You can make your network perform like this
The default access policy for some router services is in
/etc/xinetd.conf. I use a jump box in the cloud (never mind where),
with a fixed IP, so I can ssh into the routers I maintain from there. It
is generally not a good idea to allow generic
ssh access to your router from the whole internet.
You will end up attracting ssh dictionary attackers tediously pounding away at common logins and password.
In /etc/config/dhcp there is support for adding each internal subdomain to your network and the correct resolving nameserver.
Do a scan of your neighborhood via the gui and choose channels not in use nearby.
IF you are not meshing via wifi, choose a new unique channel for the wireless interfaces, one of 1,6, or 11 for the 2.4ghz radio, and whatever is legal for the 5ghz radio for your country. In the usa, legal 5ghz channels for HT40+ modeare 36, 44, 157, and 165. If you are using ht20 mode more channels are available but only half the bandwidth.

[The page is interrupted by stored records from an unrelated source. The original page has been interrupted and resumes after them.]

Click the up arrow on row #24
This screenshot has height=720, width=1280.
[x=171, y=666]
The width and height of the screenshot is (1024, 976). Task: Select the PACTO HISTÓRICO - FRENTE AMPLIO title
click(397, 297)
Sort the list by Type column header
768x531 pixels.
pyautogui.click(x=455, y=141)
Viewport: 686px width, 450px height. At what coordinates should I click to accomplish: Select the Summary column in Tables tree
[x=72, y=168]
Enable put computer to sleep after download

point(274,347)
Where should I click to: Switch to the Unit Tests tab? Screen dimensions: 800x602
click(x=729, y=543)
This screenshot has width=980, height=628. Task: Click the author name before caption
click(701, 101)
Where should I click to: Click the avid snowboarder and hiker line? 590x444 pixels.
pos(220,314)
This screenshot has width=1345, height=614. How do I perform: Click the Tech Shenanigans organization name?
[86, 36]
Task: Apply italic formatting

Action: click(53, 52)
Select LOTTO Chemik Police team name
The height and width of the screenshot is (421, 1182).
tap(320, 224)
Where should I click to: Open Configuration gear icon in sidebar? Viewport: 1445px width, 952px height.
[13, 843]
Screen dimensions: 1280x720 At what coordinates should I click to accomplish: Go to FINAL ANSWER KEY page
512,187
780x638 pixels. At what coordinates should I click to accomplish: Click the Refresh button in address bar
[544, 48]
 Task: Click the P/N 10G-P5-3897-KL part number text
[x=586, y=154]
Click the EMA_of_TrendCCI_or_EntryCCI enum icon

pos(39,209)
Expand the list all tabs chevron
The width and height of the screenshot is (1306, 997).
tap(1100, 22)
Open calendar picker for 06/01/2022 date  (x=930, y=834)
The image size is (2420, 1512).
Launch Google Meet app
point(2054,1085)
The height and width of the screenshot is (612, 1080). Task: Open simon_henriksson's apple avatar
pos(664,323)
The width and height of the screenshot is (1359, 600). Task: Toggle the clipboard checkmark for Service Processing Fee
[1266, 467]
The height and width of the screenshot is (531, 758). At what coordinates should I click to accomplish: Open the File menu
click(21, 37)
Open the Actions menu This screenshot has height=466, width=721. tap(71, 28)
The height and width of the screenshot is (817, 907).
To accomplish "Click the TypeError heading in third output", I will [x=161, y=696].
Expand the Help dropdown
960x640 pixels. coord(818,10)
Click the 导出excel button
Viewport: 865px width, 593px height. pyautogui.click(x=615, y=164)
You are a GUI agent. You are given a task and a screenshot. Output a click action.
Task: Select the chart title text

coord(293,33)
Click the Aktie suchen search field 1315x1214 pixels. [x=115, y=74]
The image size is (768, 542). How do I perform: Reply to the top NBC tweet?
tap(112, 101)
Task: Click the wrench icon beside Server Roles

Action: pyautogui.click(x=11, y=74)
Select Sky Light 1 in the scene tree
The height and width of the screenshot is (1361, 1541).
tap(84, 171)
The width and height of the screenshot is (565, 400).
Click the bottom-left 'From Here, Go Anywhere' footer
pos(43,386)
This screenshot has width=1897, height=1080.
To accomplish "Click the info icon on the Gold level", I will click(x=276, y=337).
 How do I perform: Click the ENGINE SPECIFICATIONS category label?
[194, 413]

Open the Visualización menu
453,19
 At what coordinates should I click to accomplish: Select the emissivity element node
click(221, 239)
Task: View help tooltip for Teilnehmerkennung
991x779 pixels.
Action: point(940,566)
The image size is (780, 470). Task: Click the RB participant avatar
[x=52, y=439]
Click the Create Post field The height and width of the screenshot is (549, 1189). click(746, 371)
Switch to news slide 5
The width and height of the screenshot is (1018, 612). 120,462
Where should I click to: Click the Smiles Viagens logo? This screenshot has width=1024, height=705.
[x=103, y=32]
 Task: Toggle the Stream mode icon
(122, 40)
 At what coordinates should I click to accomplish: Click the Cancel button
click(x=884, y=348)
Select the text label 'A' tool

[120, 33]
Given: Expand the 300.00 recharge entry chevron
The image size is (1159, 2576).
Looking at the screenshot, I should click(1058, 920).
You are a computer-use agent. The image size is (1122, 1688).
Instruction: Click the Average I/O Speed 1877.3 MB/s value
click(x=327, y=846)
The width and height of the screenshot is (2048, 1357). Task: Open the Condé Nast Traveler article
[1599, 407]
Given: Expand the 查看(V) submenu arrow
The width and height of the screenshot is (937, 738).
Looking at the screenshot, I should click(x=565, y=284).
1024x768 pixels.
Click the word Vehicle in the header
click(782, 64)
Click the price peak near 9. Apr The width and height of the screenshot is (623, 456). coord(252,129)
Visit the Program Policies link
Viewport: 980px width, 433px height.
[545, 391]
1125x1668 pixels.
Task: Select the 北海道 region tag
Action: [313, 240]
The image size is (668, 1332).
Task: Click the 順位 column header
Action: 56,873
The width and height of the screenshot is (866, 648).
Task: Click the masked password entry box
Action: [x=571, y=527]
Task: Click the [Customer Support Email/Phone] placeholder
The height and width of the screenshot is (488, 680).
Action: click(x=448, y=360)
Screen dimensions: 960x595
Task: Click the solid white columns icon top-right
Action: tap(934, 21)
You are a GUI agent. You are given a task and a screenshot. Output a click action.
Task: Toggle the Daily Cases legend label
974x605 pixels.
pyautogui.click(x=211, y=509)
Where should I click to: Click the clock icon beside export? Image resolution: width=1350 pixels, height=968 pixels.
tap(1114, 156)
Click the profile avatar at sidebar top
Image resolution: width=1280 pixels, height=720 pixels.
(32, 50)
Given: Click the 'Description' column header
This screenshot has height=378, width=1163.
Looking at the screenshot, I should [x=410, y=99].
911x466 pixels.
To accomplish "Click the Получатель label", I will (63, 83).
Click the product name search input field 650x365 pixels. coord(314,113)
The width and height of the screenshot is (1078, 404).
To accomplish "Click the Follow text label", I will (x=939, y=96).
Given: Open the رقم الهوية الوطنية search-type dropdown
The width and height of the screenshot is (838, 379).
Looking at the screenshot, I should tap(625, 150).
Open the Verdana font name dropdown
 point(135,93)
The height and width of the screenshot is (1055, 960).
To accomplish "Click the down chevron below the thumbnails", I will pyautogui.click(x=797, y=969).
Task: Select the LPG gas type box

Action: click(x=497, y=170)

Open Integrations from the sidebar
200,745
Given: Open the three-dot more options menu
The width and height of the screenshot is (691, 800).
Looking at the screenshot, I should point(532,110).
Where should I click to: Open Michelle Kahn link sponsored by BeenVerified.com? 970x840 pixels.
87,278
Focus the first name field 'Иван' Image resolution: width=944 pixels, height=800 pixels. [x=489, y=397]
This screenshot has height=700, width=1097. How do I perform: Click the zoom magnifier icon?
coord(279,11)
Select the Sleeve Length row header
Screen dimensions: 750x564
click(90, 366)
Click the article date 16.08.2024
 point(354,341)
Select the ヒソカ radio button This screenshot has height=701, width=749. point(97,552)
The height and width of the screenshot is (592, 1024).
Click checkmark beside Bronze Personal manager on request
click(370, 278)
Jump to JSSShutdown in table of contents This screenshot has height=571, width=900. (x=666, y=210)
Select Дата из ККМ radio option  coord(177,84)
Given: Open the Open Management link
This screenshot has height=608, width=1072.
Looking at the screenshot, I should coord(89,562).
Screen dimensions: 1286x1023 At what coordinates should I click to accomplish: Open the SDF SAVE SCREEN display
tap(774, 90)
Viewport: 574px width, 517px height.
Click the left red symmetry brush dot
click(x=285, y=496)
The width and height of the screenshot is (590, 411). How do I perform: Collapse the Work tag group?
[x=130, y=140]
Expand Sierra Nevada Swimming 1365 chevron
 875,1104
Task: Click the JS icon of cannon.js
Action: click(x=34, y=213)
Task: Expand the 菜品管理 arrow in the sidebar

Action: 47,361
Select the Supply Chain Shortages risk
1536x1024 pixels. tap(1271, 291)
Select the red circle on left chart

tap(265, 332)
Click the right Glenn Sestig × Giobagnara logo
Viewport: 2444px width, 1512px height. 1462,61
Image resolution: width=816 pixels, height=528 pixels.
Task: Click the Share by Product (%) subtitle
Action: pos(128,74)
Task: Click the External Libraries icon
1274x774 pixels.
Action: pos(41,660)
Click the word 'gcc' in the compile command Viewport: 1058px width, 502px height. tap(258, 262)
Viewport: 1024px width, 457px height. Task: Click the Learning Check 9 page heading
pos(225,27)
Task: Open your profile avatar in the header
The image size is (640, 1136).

If you are meshing via wifi, whatever you choose to connect the routers
together on needs to be on the same channel. IF you have enough signal
strength it makes more sense to mesh together over 5ghz than 2.4. You
can do both, babel will pick the best one. You can even do all three,
wired, 2.4ghz, and 5ghz, the routing protocol will pick the best route
for you.
If you are fortunate enough to have stable IPv6 addressing (for example
via a HE tunnel), you can allocate ipv6 addresses for each internal
router out
of your /48 subnet easily in /etc/config/network:
config interface wan6
option ifname @ge00
option proto dhcpv6
option ‘broadcast’ ‘1’
option ‘metric’ ‘2048’
option ‘reqprefix’ ‘60’ # by default cerowrt wants 6 networks
option ‘ip6prefix’ ‘2001:db8:0:0::/61’ # this is an example address!
use whatever given you, and get 8 /64s for your second router.
# increase the 4th stanza by 8 for every new router.
CeroWrt supports the dhcpv6-pd protocol for getting an IPv6 subnet from
providers such as comcast, and it is enabled by default.
If your provider supports dhcp-pd, the below should hopefully “just
work”!
config interface wan6
option ifname @ge00
option proto dhcpv6
option ‘broadcast’ ‘1’
option ‘metric’ ‘2048’
option ‘reqprefix’ ‘60’ # by default cerowrt wants 6 networks. Comcast
provides 16. Other providers do more. Feel free to agitate for more.
Plenty! (although a lot less than when we started)
Internet addressing without nat requires unique IP addresses. Always has. Don’t forget. If you have two machines on the same IP address bad things happen. If you have two natted networks on the same ip address range, bad things happen. Don’t do that. Renumber, always.
Gaming consoles, etc, like to try and open ports via the upnp protocol.
This works fine on the
main router, but not on internal routers.
If you scan for a printer that is upstairs while you are downstairs,
scanning does not work. You should
make a static IP entry for it, give it a name, and use that instead.
There is a new protocol on its way for fixing browsing across multiple
subnets, it’s called
mdns hybrid
proxy
There is an optional package for this in the cerowrt packages database
called “ohybridproxy”
but it isn’t fully baked yet.
The sony line of blue-ray players are known to not like the /27 subnets cerowrt uses. This is discussed on the Sony BlueRay Bugs page.